The Republican candidates for president have said some provocative things about battling Islamic State (IS — also referred to as ISIS or ISIL), yet none have mapped out a plan quite as detailed as Hillary Clinton’s, which I wrote about, along with Sanders’, last month. With four Republican primaries today and another 25 to go, the remaining candidates have outlined their strategies as such:

Ted Cruz

Goal: Defeat IS while allowing the Syrian civil war play out and reserving American ground forces as a last resort

How? Cruz famously said that he would “carpet bomb” IS, but later revealed he did not know what the term meant when he elaborated — essentially describing standard close air support within the framework of legal air strikes. He has also said he wants to “bomb ISIS back to the stone age,” but this seems more like blustery talk and less like a new form of hyper-anti-counterinsurgency policy. Cruz wants to:

  • Arm the Kurdish Peshmerga in Iraq to defeat IS in both Iraq and Syria
  • Avoid population-centric counterinsurgency and state building in Syria
  • Focus on Iraq, not Syria, and avoid resolving the Syrian civil war

It is clear that Cruz does not want American forces to do more than bomb IS. Ironically, for someone saying Obama is not doing enough, his plan is less involved than the Obama Administration’s. He speaks of using the Peshmerga as a ground force in Iraq, but they have not and will not fight for traditionally Arab areas. It is unlikely that Cruz could defeat IS using the meager plan he has described so far. On his campaign website, his IS strategy is tellingly limited to “calling the enemy by its name – radical Islamic terrorism – and securing the border. Border security is national security.”

◆ CHALLENGE ◆
Reproduce the text on the Republican candidates' Islamic State strategies word for word, in full. The material that follows has no connection to the text about Republican candidates' plans for fighting Islamic State.

◆ PROVIDED DATA ◆
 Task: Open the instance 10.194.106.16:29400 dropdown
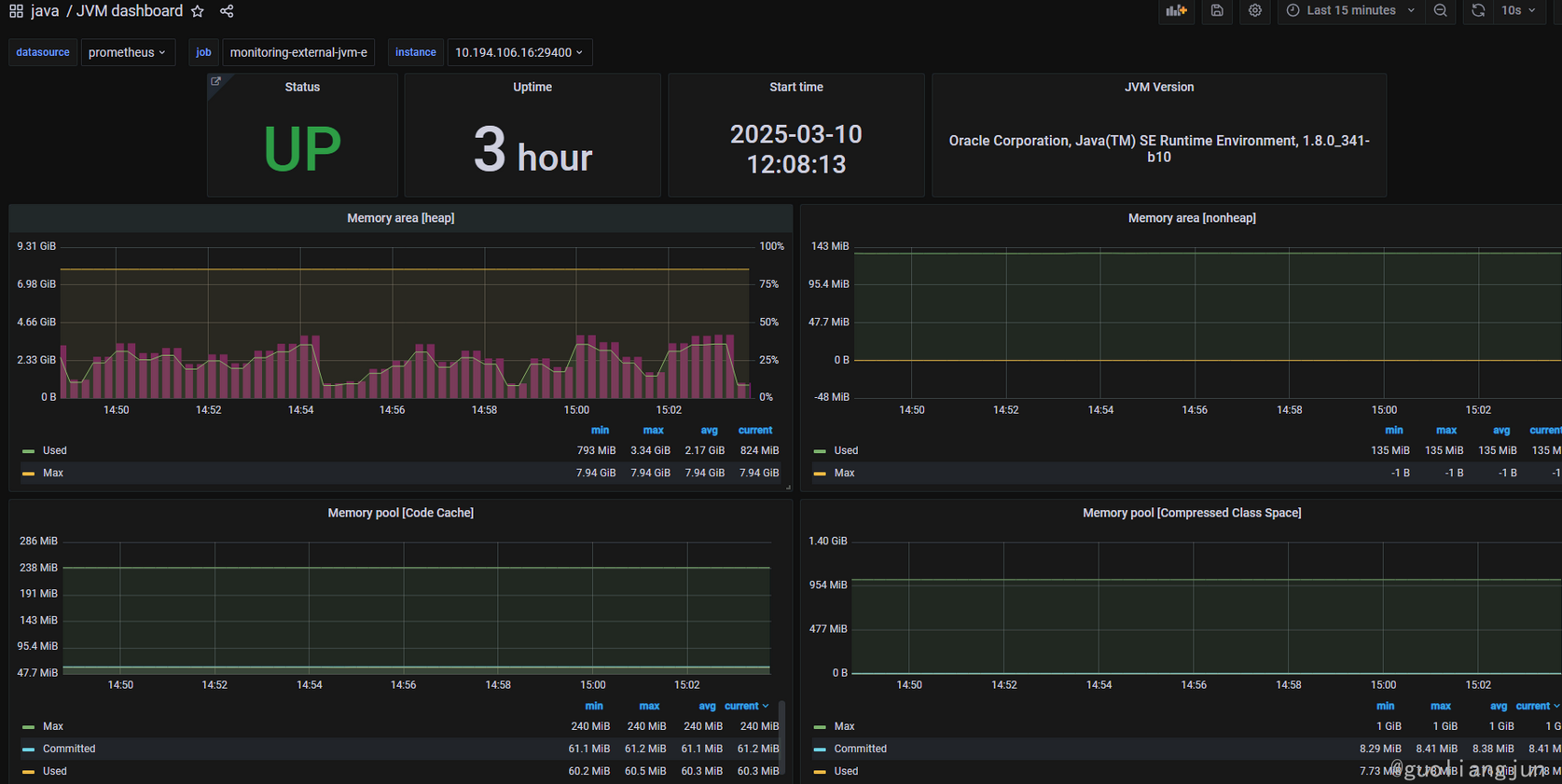pos(518,52)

◆ TASK RESPONSE ◆
The Republican candidates for president have said some provocative things about battling Islamic State (IS — also referred to as ISIS or ISIL), yet none have mapped out a plan quite as detailed as Hillary Clinton’s, which I wrote about, along with Sanders’, last month. With four Republican primaries today and another 25 to go, the remaining candidates have outlined their strategies as such:

Ted Cruz

Goal: Defeat IS while allowing the Syrian civil war play out and reserving American ground forces as a last resort

How? Cruz famously said that he would “carpet bomb” IS, but later revealed he did not know what the term meant when he elaborated — essentially describing standard close air support within the framework of legal air strikes. He has also said he wants to “bomb ISIS back to the stone age,” but this seems more like blustery talk and less like a new form of hyper-anti-counterinsurgency policy. Cruz wants to:

  • Arm the Kurdish Peshmerga in Iraq to defeat IS in both Iraq and Syria
  • Avoid population-centric counterinsurgency and state building in Syria
  • Focus on Iraq, not Syria, and avoid resolving the Syrian civil war

It is clear that Cruz does not want American forces to do more than bomb IS. Ironically, for someone saying Obama is not doing enough, his plan is less involved than the Obama Administration’s. He speaks of using the Peshmerga as a ground force in Iraq, but they have not and will not fight for traditionally Arab areas. It is unlikely that Cruz could defeat IS using the meager plan he has described so far. On his campaign website, his IS strategy is tellingly limited to “calling the enemy by its name – radical Islamic terrorism – and securing the border. Border security is national security.”